**Exercise:**
Copy out, from the data, each line containing the string "screenshot".

**Data in this exercise:**

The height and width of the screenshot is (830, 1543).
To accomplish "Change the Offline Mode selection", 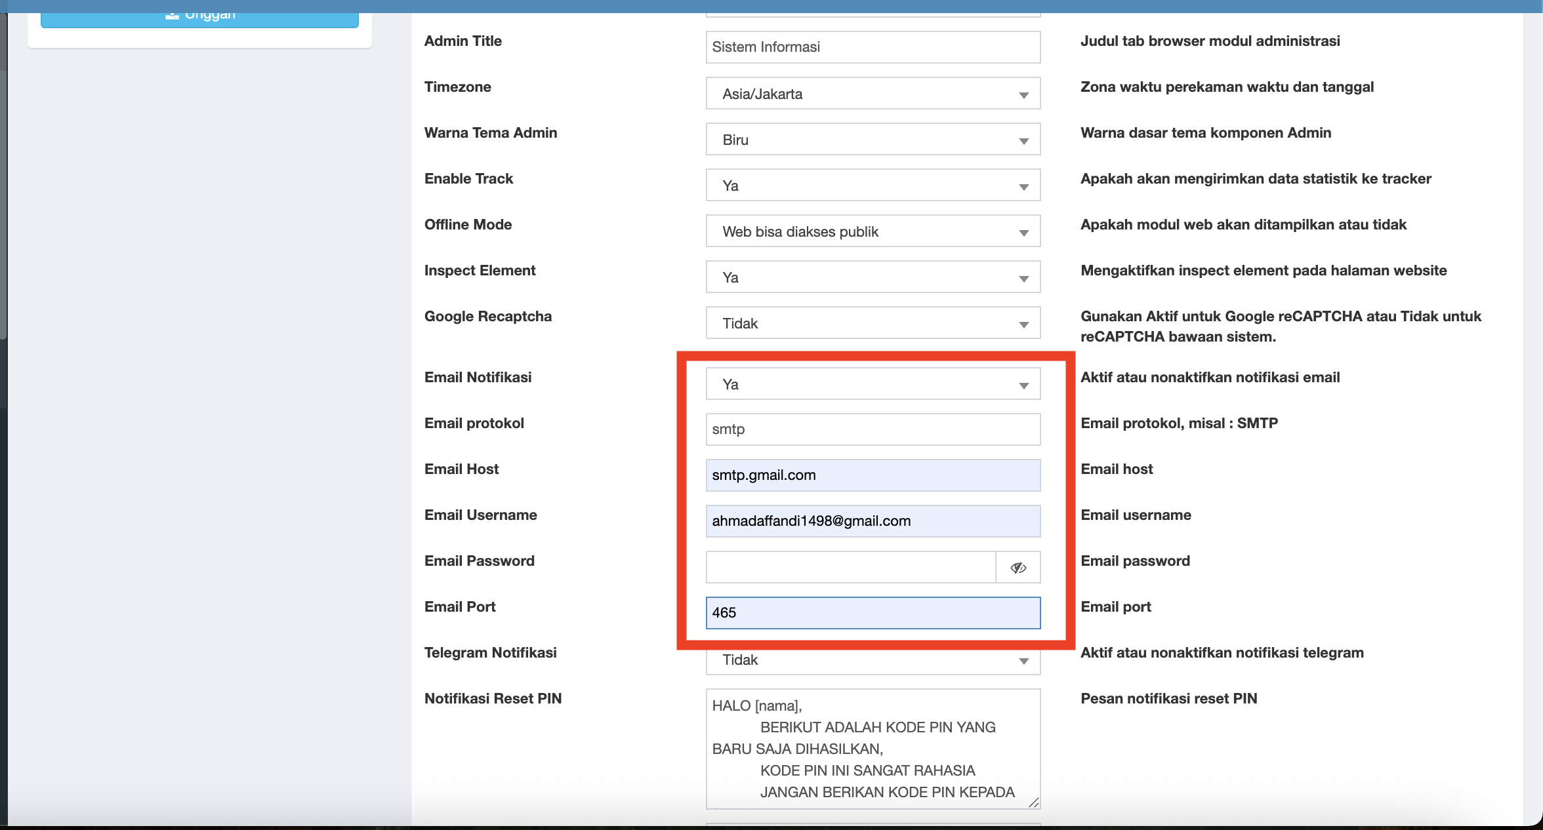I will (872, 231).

==

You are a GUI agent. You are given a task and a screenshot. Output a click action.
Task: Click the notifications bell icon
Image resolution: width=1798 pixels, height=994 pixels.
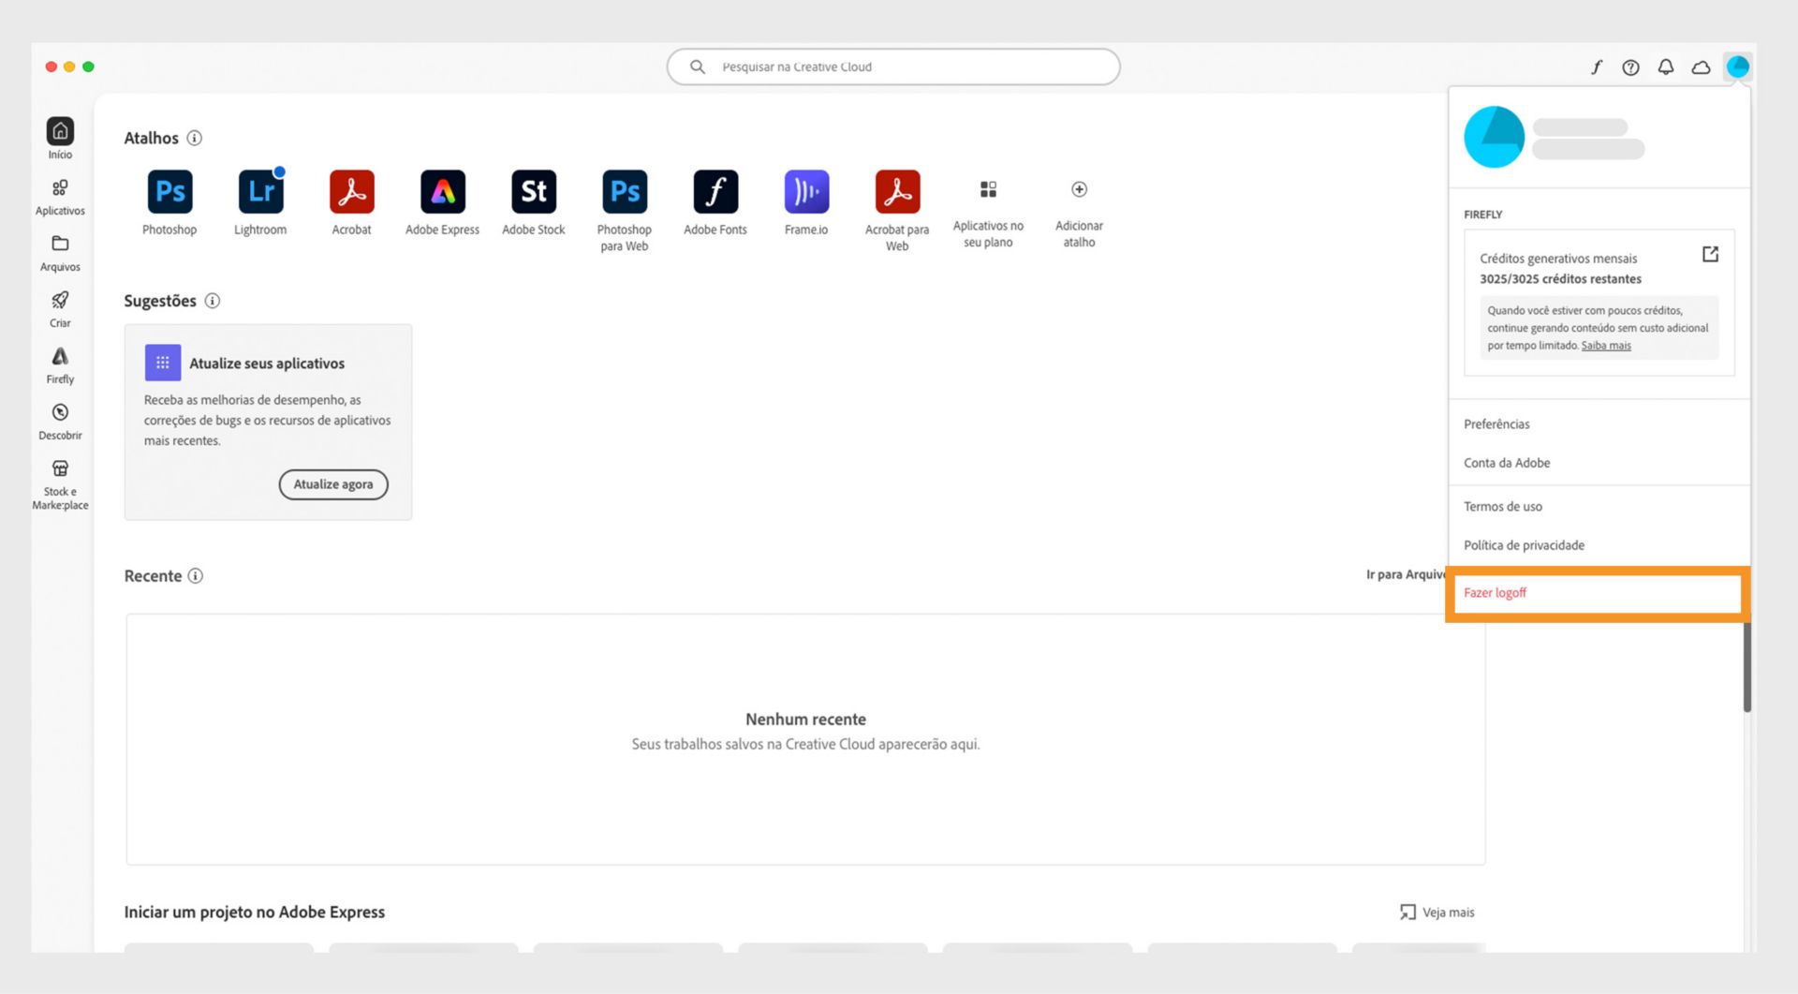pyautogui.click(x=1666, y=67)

**Task solution:**
The height and width of the screenshot is (830, 1543).
You are a GUI agent. You are given a task and a screenshot. Output a click action.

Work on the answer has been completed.